Ob die Kaderkonstruktion mit vielen ähnlichen Flügelspielern ein Fehler gewesen sei? Er stelle sich der Kritik, sagte Salihamidzic, und man werde den Kader „überdenken“. Die Planung habe man aber „zusammen gemacht“, also auch mit Kahn und dem ehemaligen Trainer Nagelsmann. Kahn verwies auf Haaland. „Wir haben im Vorfeld dieser Saison alles versucht, die Neun nachzubesetzen. Auch mit einer Neun, die wir ja heute gesehen haben. Nur leider nicht bei uns“, sagte Kahn. Das in Aussicht gestellte Rekordgehalt für einen Bayern-Profi hatte beim ehemaligen Dortmunder Haaland nicht gereicht, um das noch deutlich zahlungskräftigere ManCity auszustechen. Für Guardiolas Mannschaft erzielte Haaland in München in der 57. Minute sein 48. Pflichtspieltor in seinem 41. Einsatz dieser Saison. Die Bayern trafen nur per Handelfmeter durch Joshua Kimmich (83.).

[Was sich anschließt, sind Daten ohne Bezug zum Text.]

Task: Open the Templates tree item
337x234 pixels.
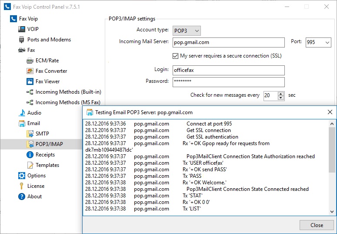Action: tap(47, 165)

Kahn gibt sich unbeeindruckt von kritischen Spruchbändern

Die Kritik, die Spruchbänder? „Das macht mit mir nicht viel“, sagte Kahn. Er hinterfrage sich ohnehin ständig, doch „jetzt gilt die Konzentration dem, was wir noch erreichen können: Das ist die deutsche Meisterschaft.“ Danach werde man „in der nächsten Saison wieder angreifen“, versprach er und meinte die Champions League. Es darf als gesichert gelten, dass die Bayern nicht mehr nur auf den 34 Jahre alten Mittelstürmer Eric Maxim Choupo-Moting vertrauen, sondern eine neue Neun verpflichten werden. Hainer ließ das am deutlichsten anklingen. „Gehen Sie davon aus, dass wir die Mannschaft so verstärken, dass wir wieder um den Champions-League-Titel mitspielen können“, kündigte er an. Das Ziel sei es, „ganz vorne in Europa mitzuspielen“. Zuvor geht es darum, mit der aktuellen Belegschaft wenigstens das verbliebene Titelziel in der Bundesliga zu erreichen. Das wird knifflig genug. Am Samstag wartet in Mainz das drittbeste Rückrundenteam.